Valdemar Andrade, Executive Director, TASA

“Also at the same time trying to take the pressure off the regular commercial specie like conch, lobster and fin fish thereby diversifying the resource base.  So, what we are trying to do as well is to create climate resilience for the Turneffe fisher, so trying to look at something that will still perform under these climatic conditions that we have these days.    In doing this process and looking at the technique, we have found that the seaweed is good nursery grounds because we have also found evidence of small finfish, juvenile lobsters, crabs and crustaceans. So it also has nursery value.”

 

…and so because the seaweed thrives in our waters – and it provides so many benefits and opportunities – the plan is to get the seaweed farmers organized so that Belize can start commercial exportation. And that is why the Department of Cooperatives is involved to help guide the development of this emerging industry.

 

Michel Lewis

Michel Lewis, Senior Cooperative Officer, Department of Cooperatives

“There is a market for Belize. The issue is that the market is just for the dry and in a gel form. It is a simple process. The Placencia Fishermen Cooperative has not really moved to that stage where they are really adding value to the product but we know that the potential is there for markets in terms of doing cosmetic products; hair products and food – you can use seaweed as food. The whole idea of this what we are looking at is that we want to supply the local market yes, but we feel that the real income is in the export market in terms of value adding.  We are hoping that we can get not only the existing fishermen who are members of cooperatives but other fishermen who are independent. We are going to assist them to organize the groups and get them to work together.”

 

Seaweed sells for thirty-dollars on the local market – and on the U.S. market it sells for fifteen US dollars. Local experts say that the demand for seaweed and its by-products are growing. It is used for food; cosmetics; pharmaceuticals; industrial products and more.
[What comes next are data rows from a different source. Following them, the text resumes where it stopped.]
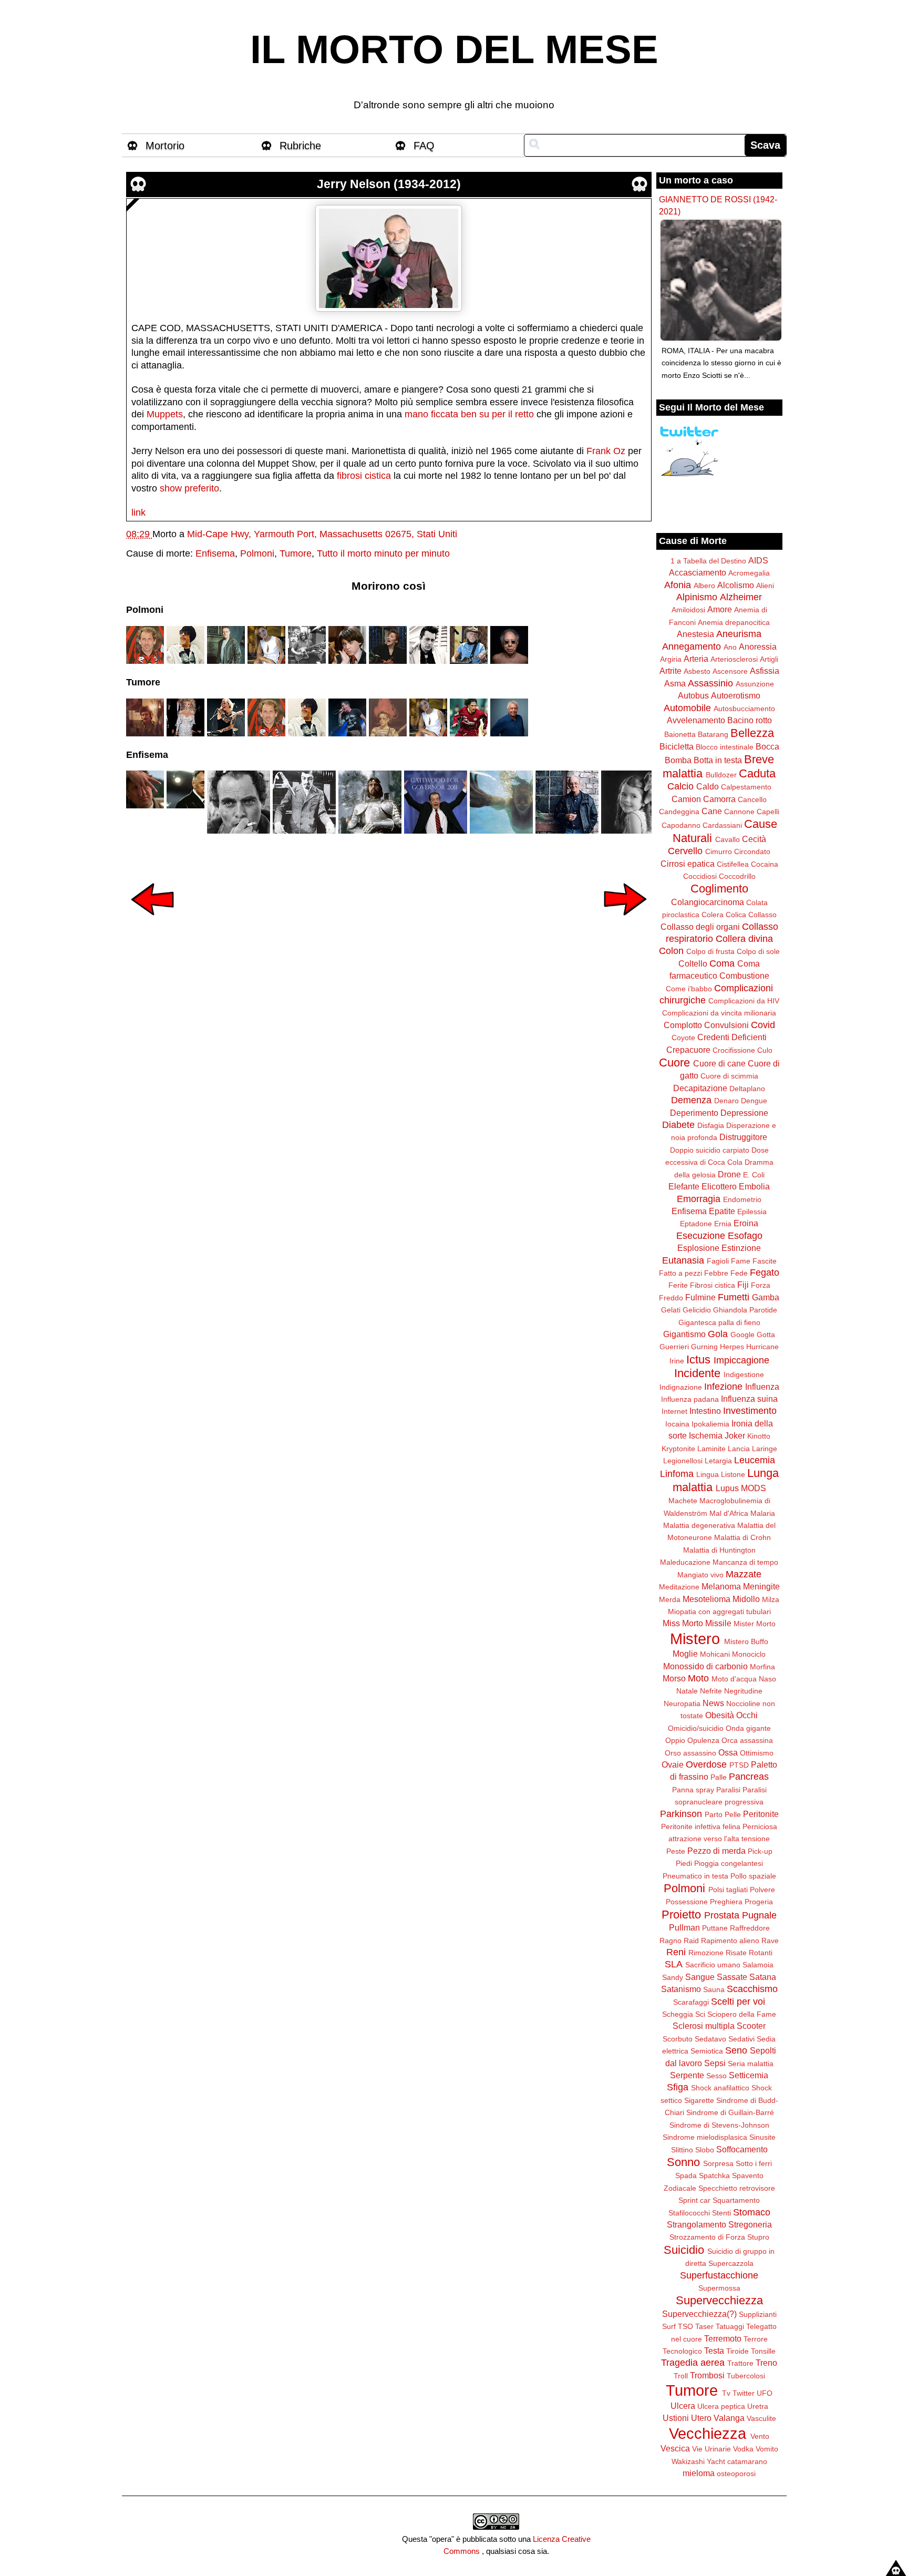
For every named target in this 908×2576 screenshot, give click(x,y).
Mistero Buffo (746, 1641)
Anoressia (758, 646)
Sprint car (694, 2200)
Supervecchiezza (719, 2300)
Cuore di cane (719, 1063)
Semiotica (706, 2051)
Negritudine (743, 1691)
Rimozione (706, 1952)
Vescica (675, 2448)
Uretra (757, 2406)
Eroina (746, 1223)
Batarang (713, 734)
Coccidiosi (700, 876)
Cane (711, 811)
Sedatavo (710, 2039)
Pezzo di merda (716, 1850)
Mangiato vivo (700, 1575)
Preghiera (726, 1901)
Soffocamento (742, 2149)
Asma (675, 683)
The Fisheries Department is now working on policies and regulations for this emerging mari-culture sector.

 

Felicia Cruz

Felicia Cruz, Fisheries Officer, Fisheries Department

“The Department is presently drafting the policy and some regulations that would guide the application; the extraction; the monitoring; the exportation and overall development of the seaweed mariculture activities in Belize. We are still in that process and we are shifting now from research to commercialization. So, with this sensitization effort we hope to have something structured and guided for them sometime this year because we believe the opportunity is now.”

 

Reporting for News Five, I’m Andrea Polanco.


Viewers please note: This Internet newscast is a verbatim transcript of our evening television newscast. Where speakers use Kriol, we attempt to faithfully reproduce the quotes using a standard spelling system.